Pole joined Target in 2002 as a number cruncher. Customers in the more than 1 000 stores handed out terabytes of data via their store cards, credit cards, coupons and other channels. He was in data heaven. More of him and his successful pregnancy detection later. (1)
It all started in outer space
The first documented use of the term ‘big data’ appeared in a 1997 paper by scientists at NASA, who described the problem they had with computer graphics: “Provides an interesting challenge for computer systems…” (2)
In 2001, analyst Doug Laney described the “3Vs”—volume, variety, and velocity—as the key “data management challenges” for enterprises. The amount of data, since the advent of the computer, has exploded in all three areas.
I’m an analog person. I like things I can touch and count. However big data has been thrust upon us, and the statistics of yesterday is the abacus of today. There are numerous definitions of the term ‘big data’, which I have summarised as follows: it is a collection of data from all sources giving us a plethora of data so diverse that traditional statistical techniques are as useless as my knowledge of particle physics, especially Feynman’s string theory.
Data gets big
Unlike the big bang, there is no moment in time that we can identify when big data became a commercial phenomenon.
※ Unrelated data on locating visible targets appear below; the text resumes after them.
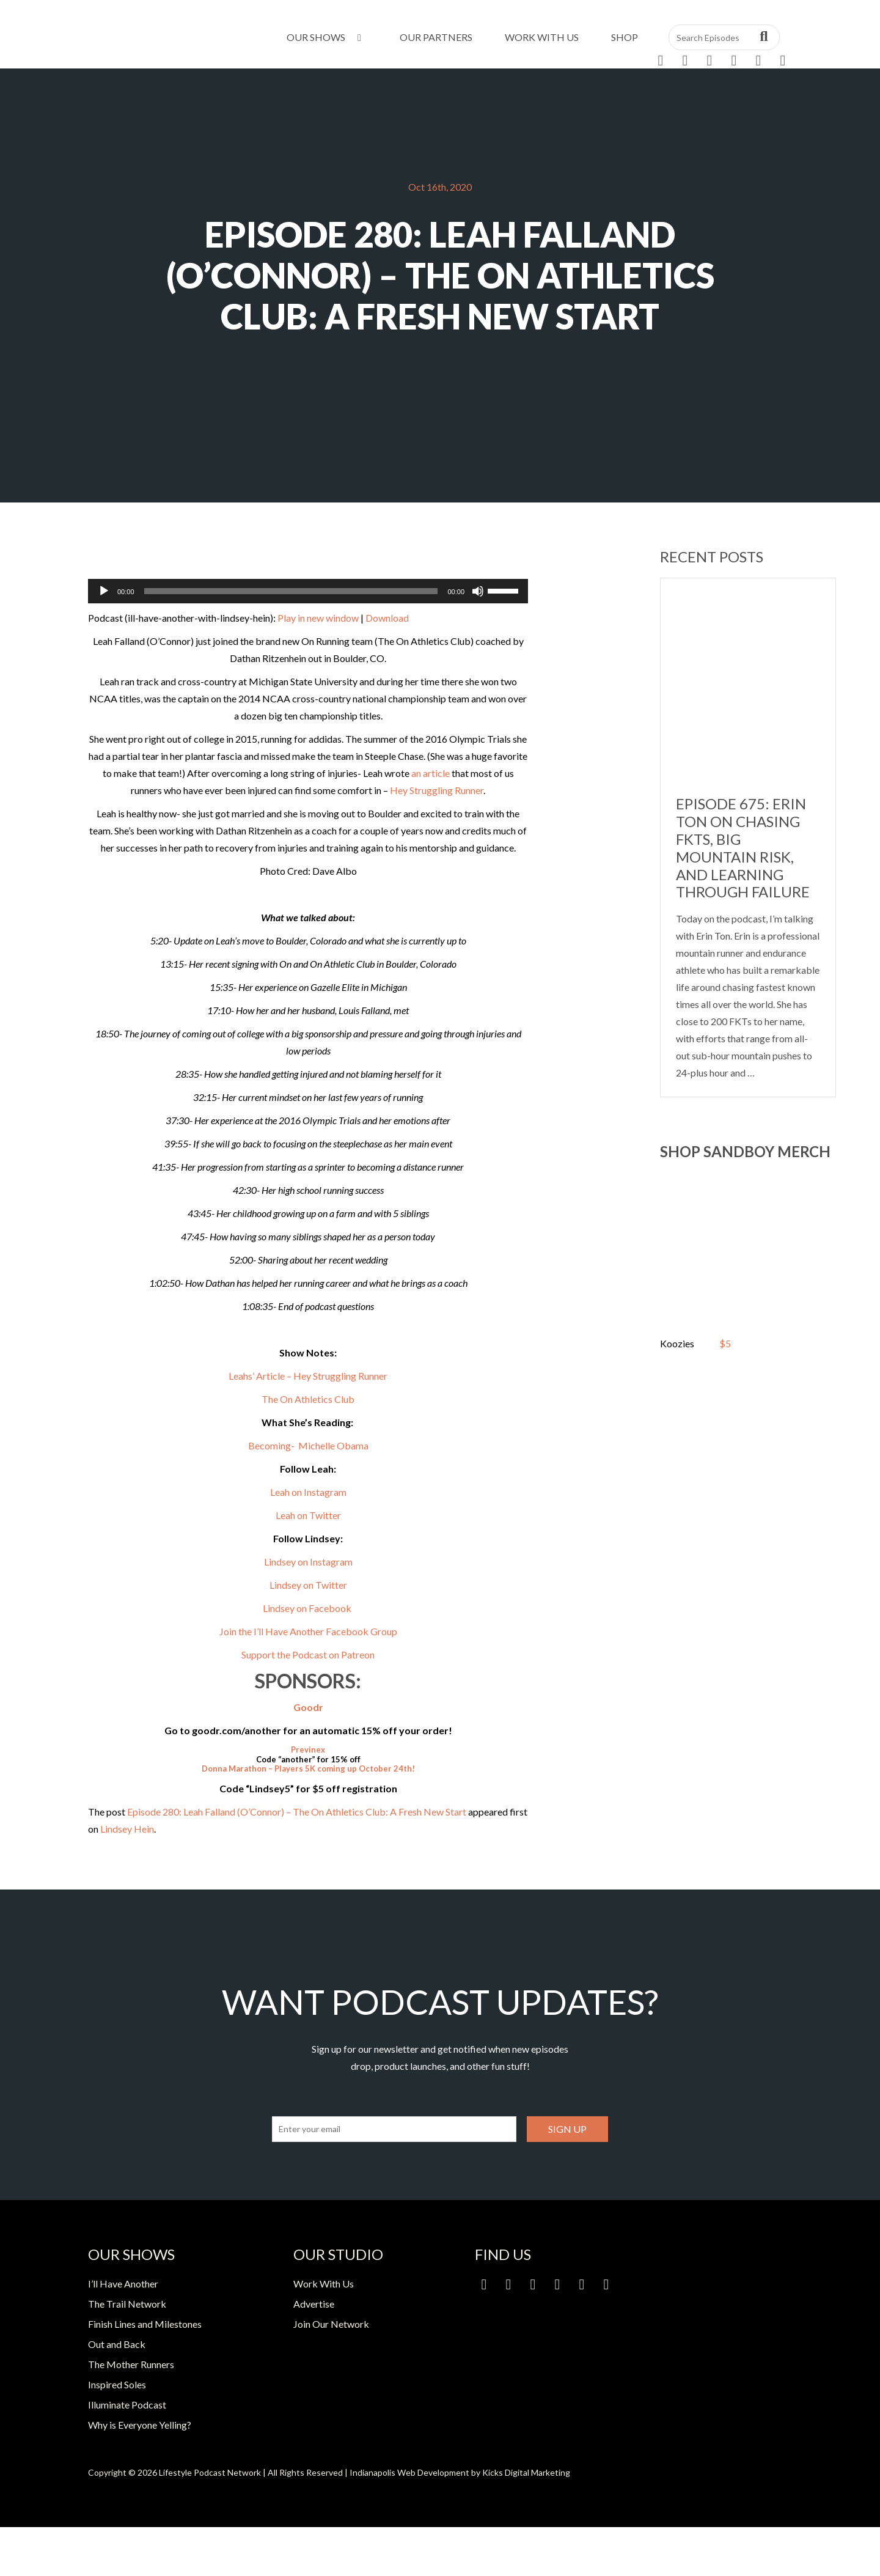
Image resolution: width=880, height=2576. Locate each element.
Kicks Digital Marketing (526, 2472)
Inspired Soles (117, 2384)
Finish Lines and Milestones (145, 2324)
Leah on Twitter (308, 1515)
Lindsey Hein (127, 1828)
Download (387, 618)
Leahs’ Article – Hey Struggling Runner (308, 1376)
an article (430, 773)
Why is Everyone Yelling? (139, 2425)
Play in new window (318, 618)
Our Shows (326, 37)
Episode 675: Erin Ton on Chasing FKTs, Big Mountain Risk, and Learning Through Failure (743, 847)
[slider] (291, 591)
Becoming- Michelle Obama (308, 1445)
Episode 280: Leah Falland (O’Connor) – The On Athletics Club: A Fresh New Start (296, 1811)
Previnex (308, 1749)
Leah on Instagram (308, 1492)
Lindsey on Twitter (308, 1585)
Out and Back (116, 2344)
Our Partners (436, 37)
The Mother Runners (131, 2364)
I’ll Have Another (123, 2283)
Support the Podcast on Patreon (308, 1654)
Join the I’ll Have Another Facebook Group (308, 1631)
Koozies (677, 1343)
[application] (308, 591)
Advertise (313, 2303)
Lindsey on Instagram (308, 1561)
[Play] (104, 591)
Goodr (308, 1707)
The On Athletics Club (308, 1399)
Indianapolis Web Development (409, 2472)
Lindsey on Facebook (308, 1608)
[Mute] (478, 591)
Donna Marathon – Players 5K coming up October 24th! (308, 1768)
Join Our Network (331, 2324)
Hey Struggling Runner (436, 790)
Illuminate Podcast (127, 2404)
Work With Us (542, 37)
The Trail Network (127, 2303)
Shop (624, 37)
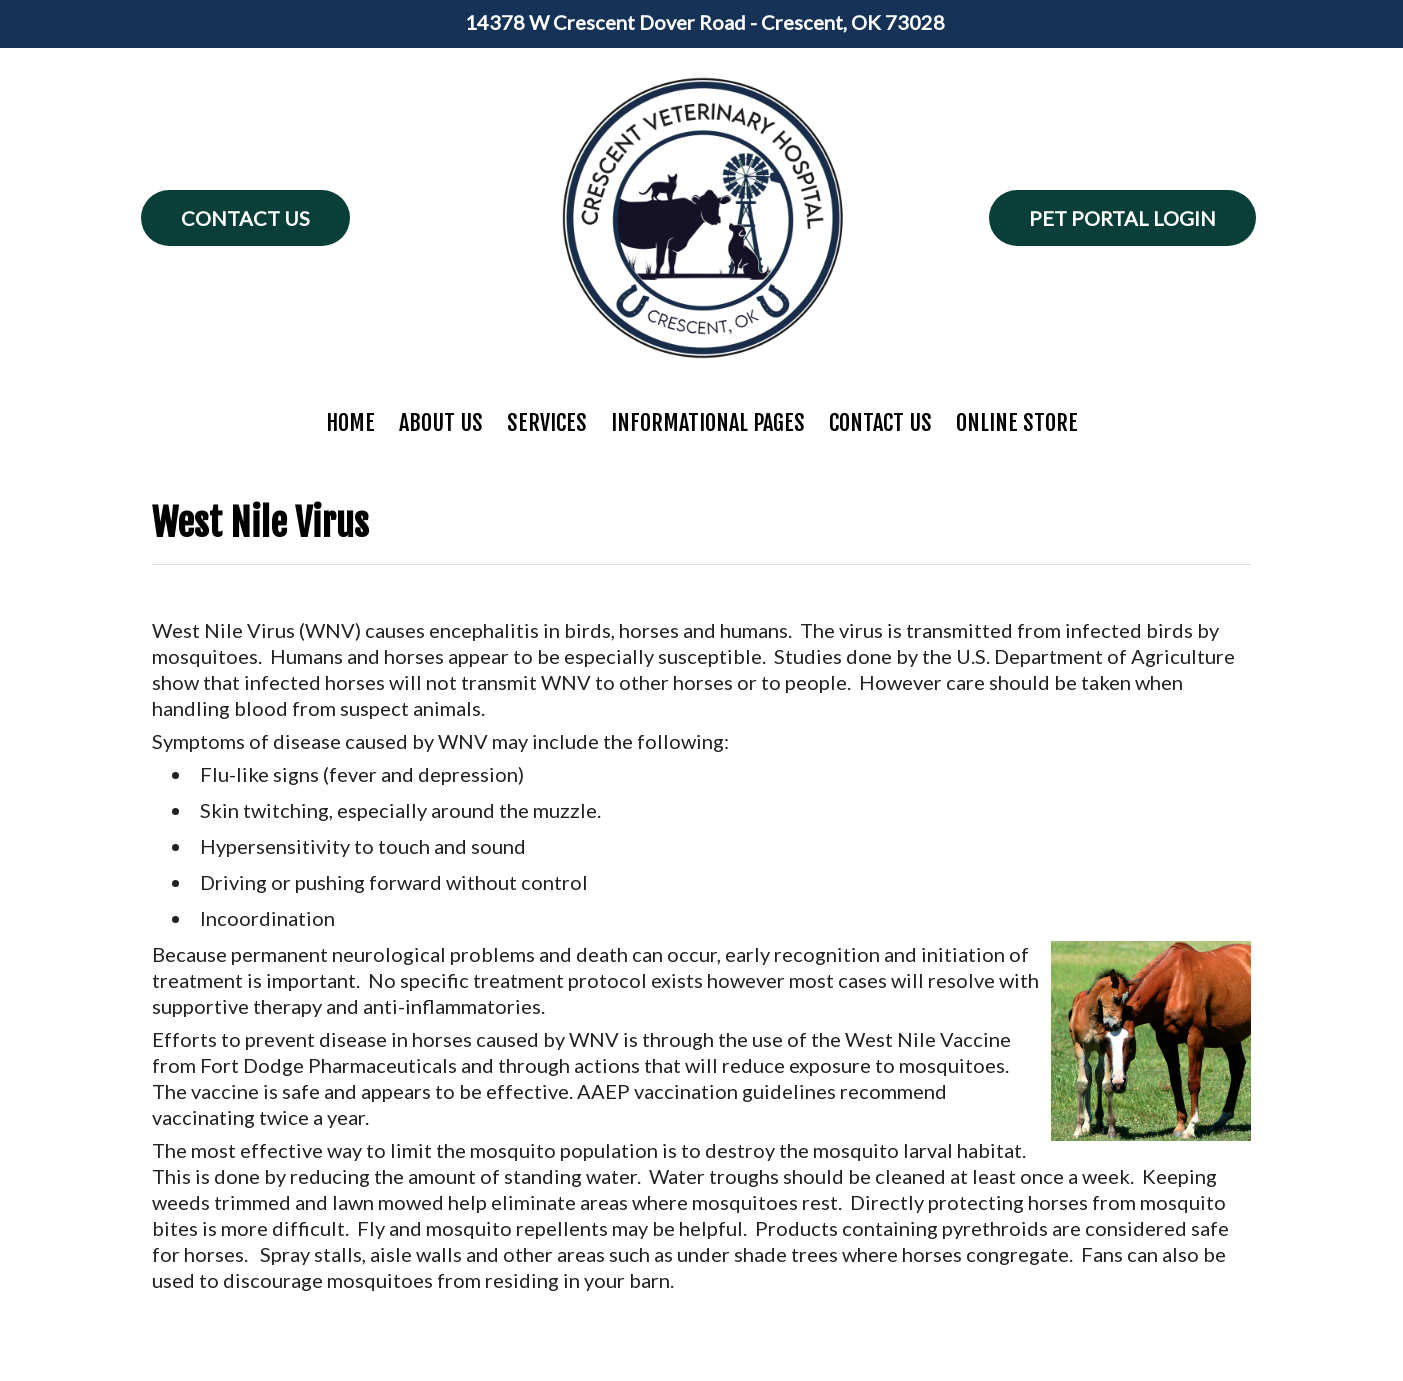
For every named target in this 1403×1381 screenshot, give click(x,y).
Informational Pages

Perhaps it was when store accounts could be opened (involving paper and the post), however credit cards increased knowledge of our spending habits exponentially. Add store cards, web behaviour, social network interactions mailings sent, surveys filled out, phoning the customer help line, opening an email or visits to the website (with all its measures), purchases made online etc etc, and you get data sets that are really big with data that can’t all be measured in the same units. Apples and pears.
Andrew Pole detects who’s up the pole
One day someone from the marketing department asked Pole if he could figure out which of Target’s customers were pregnant based on their buying patterns. The reason is that pregnant women and new parents are the holy grail of a department store like Target. They are veritable gold for retailers, because they’re so sleep deprived. If they buy nappies or formula at a Target, they’ll buy just about everything else they need. Anything just to get a few more hours’ sleep.
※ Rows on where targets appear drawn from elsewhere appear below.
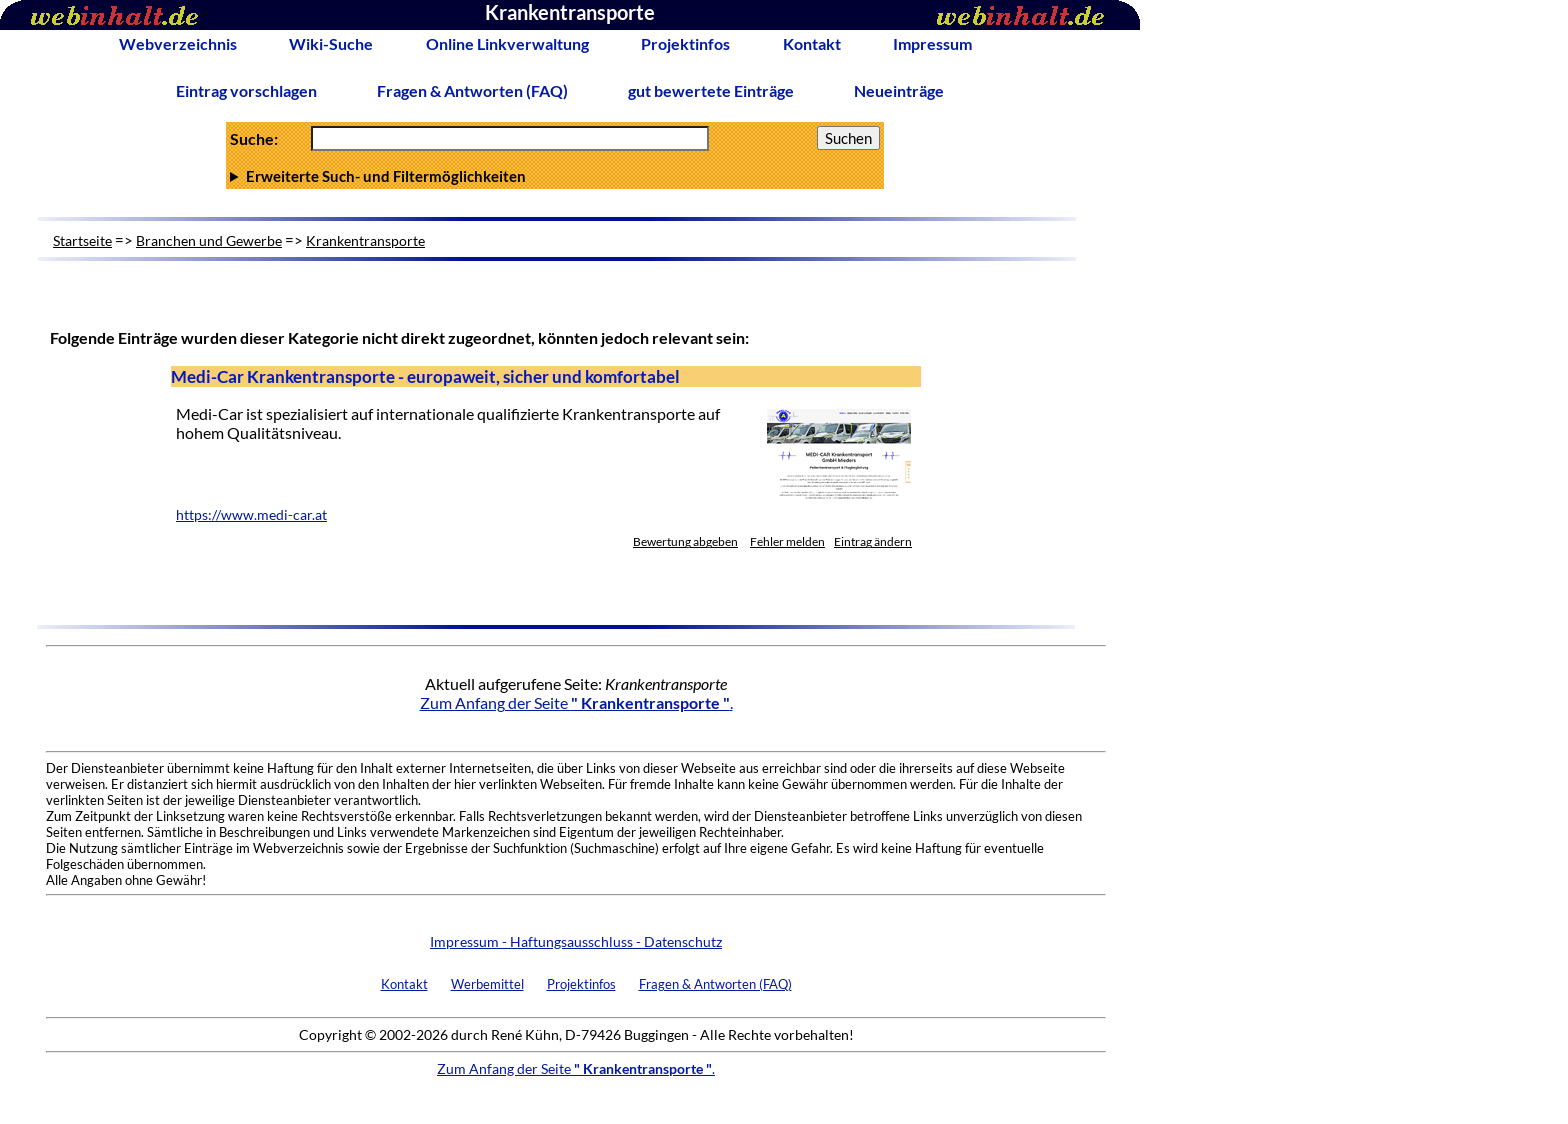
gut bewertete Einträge (711, 90)
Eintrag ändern (873, 541)
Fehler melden (787, 541)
Target already had a baby registry, so shopping patterns of pregnant/new mothers could be analysed. Extrapolate that out to the population and you get a list of thousands of women who were likely to be pregnant. So Target did what a retailer does – they mailed them everything they would need for a new baby. This went on for about a year and then the glitch came in the form of an angry parent with a mailer in his hand demanding to see the manager.
“My daughter got this in the mail. She’s still in high school, and you’re sending her coupons for baby clothes and cribs? Are you trying to encourage her to get pregnant?”
The manager apologised profusely, and just to make sure the customer had been placated, he called him the next day. This time it was the father who apologised – he had a talk with his daughter and she was due in August. That’s big data for you.
1. Gil Pres. 12 Big Data Definitions: What’s Yours? Forbes 09/03/2014. http://www.forbes.com/sites/gilpress/2014/09/03/12-big-data-definitions-whats-yours/
2. Charles Duhigg. The power of habit. Random House Books, 2013.